L’ 11 Ottobre 1967 il “Ciao” fu immesso
sul mercato e per acquistarlo erano sufficienti, secondo i prezzi di
listino, circa 55.000 lire.
Molti elementi giocavano a favore di tale
ciclomotore, come l’esiguo consumo del carburante, la manutenzione non
molto complessa e il peso ridottissimo.
L’enorme successo riscosso da tale
ciclomotore indusse molte aziende del settore a realizzare accessori per
il “Ciao”; tra queste vanno ricordate Giannelli, Malossi, Simonini
Polini e Pinasco.
La popolarità di questo ciclomotore
valicò i confini italiani, approdando in Germania dove vi erano in
commercio due modelli; uno di questi, il “Mofa”, raggiungeva i 25
chilometri orari rispetto ai 40 chilometri orari consentiti dal Codice
della strada italiano vigente a quei tempi .
Circa 3 milioni di modelli sono stati
venduti nei 40 anni in cui il “Ciao” è rimasto sul mercato e il suo
caratteristico design è rimasto invariato durante questo arco di tempo.
L’estetica non ha subito mutamenti mentre
la meccanica, negli anni, ha registrato un miglioramento del variatore
automatico di velocità, del miscelatore collegato all’albero motore e
del propulsore.
I consumi ridottissimi (un pieno
permetteva di percorrere circa 140 chilometri con un rapporto di
50 chilometri a litro) erano una delle
principali cause del boom delle sue vendite.
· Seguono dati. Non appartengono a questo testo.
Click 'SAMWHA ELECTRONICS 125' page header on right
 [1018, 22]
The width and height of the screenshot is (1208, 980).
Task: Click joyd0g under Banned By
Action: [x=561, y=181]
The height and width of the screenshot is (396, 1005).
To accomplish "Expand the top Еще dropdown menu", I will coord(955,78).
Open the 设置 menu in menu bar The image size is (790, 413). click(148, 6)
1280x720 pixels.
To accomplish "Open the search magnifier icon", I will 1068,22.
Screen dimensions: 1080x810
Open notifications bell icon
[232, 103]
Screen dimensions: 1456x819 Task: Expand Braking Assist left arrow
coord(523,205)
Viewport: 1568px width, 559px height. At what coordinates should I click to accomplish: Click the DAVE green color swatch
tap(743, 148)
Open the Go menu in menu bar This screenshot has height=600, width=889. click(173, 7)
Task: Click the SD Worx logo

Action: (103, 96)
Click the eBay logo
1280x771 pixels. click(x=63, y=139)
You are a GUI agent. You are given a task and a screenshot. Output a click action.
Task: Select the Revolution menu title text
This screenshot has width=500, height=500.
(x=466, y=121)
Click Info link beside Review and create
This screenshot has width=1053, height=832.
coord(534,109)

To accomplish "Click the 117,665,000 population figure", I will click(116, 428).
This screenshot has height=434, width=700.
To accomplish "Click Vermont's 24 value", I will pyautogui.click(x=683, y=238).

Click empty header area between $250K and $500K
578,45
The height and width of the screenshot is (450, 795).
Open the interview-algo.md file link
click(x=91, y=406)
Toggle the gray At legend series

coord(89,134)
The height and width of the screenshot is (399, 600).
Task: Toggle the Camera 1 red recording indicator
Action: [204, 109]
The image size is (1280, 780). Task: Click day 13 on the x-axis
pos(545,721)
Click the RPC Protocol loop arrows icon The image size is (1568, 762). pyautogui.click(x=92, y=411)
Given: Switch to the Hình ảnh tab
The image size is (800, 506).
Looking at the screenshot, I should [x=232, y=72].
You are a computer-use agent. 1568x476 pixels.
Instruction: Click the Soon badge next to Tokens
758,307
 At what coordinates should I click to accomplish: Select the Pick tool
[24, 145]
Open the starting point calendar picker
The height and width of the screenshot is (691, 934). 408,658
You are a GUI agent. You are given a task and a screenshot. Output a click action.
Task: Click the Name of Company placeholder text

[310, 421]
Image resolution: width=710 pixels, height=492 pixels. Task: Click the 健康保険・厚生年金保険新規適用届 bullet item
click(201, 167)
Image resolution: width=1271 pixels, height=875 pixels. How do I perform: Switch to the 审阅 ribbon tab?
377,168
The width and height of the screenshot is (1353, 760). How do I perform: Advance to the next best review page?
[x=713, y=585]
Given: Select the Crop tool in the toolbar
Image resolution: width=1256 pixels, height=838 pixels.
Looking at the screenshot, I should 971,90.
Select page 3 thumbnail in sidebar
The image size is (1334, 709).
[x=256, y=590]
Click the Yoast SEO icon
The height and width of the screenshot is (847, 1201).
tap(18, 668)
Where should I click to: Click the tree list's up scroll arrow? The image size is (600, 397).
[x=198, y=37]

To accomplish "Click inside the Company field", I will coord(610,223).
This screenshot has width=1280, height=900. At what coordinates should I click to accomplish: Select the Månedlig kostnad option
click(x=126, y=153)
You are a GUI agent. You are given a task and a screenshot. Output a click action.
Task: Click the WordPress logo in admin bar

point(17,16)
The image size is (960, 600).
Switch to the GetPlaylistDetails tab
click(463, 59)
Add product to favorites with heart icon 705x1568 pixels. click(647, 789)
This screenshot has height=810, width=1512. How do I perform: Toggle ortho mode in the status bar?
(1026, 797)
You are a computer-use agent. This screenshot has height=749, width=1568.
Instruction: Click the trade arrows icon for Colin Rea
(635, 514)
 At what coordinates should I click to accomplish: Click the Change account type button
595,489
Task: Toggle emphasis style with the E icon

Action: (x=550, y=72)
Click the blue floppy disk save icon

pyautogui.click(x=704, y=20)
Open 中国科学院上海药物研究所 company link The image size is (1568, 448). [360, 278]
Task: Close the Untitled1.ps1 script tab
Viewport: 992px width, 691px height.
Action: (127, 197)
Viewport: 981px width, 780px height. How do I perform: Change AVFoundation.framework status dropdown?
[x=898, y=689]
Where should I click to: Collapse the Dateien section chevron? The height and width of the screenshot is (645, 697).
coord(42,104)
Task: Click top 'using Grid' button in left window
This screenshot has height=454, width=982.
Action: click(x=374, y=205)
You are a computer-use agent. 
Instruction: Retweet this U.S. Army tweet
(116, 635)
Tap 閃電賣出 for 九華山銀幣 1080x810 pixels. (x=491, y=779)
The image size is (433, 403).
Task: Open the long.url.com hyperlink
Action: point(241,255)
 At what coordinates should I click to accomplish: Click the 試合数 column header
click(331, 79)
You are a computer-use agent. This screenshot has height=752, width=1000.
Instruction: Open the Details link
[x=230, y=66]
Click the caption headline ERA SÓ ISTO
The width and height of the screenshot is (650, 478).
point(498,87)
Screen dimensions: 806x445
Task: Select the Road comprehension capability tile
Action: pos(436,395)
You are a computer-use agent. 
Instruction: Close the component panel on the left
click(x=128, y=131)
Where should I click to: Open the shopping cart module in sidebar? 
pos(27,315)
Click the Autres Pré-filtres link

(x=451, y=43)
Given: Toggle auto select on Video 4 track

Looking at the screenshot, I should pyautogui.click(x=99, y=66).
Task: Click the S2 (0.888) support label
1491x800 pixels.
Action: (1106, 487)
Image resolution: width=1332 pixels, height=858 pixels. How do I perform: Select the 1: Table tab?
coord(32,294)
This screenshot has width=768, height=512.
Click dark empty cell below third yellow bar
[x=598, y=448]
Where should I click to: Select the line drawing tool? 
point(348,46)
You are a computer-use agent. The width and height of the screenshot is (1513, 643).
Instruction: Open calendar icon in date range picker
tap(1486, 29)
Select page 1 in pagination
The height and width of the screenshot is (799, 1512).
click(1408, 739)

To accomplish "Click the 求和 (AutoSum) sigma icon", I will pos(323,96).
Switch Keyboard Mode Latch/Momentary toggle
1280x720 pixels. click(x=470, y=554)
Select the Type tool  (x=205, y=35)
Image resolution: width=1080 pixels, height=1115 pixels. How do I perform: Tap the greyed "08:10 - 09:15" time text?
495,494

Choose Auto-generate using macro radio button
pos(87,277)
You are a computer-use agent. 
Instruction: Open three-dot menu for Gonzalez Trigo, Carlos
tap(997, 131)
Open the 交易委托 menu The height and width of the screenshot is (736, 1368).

Ulteriori elementi che sancirono il
successo di tale ciclomotore furono il possibile utilizzo del mezzo
anche come bicicletta, il portapacchi posteriore, l'antifurto di tipo
bloccasterzo e il gancio portaborsa.
Il tappo per il serbatoio apribile con
una chiave, il portapacchi anteriore, le borse laterali, il parabrezza e
lo specchietto destro erano gli accessori che si potevano trovare in
commercio all’epoca per arricchire il proprio ciclomotore “Ciao”.
Tale è stato il successo di tale motorino
da indurre Giancarlo Catarsi, in collaborazione con l’azienda Piaggio, a
creare un registro storico per omaggiare il “Ciao”.
I centauri di quel periodo, sostenitori
delle due ruote, amavano ironicamente definire le automobili con il
termine “Sardomobile” appunto per porre in risalto l’ostruzione
costituita da lamiere d’acciaio presenti nelle automobili al contrario
della libertà rappresentata da un veicolo a due ruote.
Il vocabolo “Sardomobile” fu coniato da
un “insistente” spot della Piaggio che riportava tale frase ad effetto
"Le sardomobili hanno cieli di latta.
Liberi chi Ciao".
Tale terminologia incontrò apprezzamenti
favorevoli da parte dei molti motociclisti che si erano diffusi in
quegli anni e il vocabolo rimase in voga fino agli anni ottanta; infatti
da tale periodo in poi le aziende automobilistiche incominciarono a
dotare le proprie vetture di linee e design più morbidi e meno
riconducibili a “scatole di sardine”.
Come dalla costola di Adamo il Signore
fece nascere Eva, anche dal Ciao si presero spunti per fabbricare cinque
modelli, migliorati in prestazioni ed estetica.
Tali nuovi figli “partoriti” dal “Ciao”
furono:
Piaggio Boxer (prodotto dal 1969 al
1983).
Piaggio Si ( equipaggiato di forcelle
telescopiche accoppiate a un sistema ammortizzatore sottosella, che
veniva considerato la versione più moderna del Boxer, prodotto dal 1979
al 2001).
Piaggio Bravo (dotato di doppio
ammortizzatore posteriore, prodotto dal 1973 al 2001).
Piaggio Boss (prodotto dal 1988 al
1989 ed equipaggiato con molti nuovi accessori).
Piaggio Grillo (prodotto dal 1989 al
1996).
La Piaggio nel 2001 interruppe la
produzione di tutta la famiglia ad eccezione del “Ciao”, venduto nella
versione provvista di catalizzatore fino al 2006.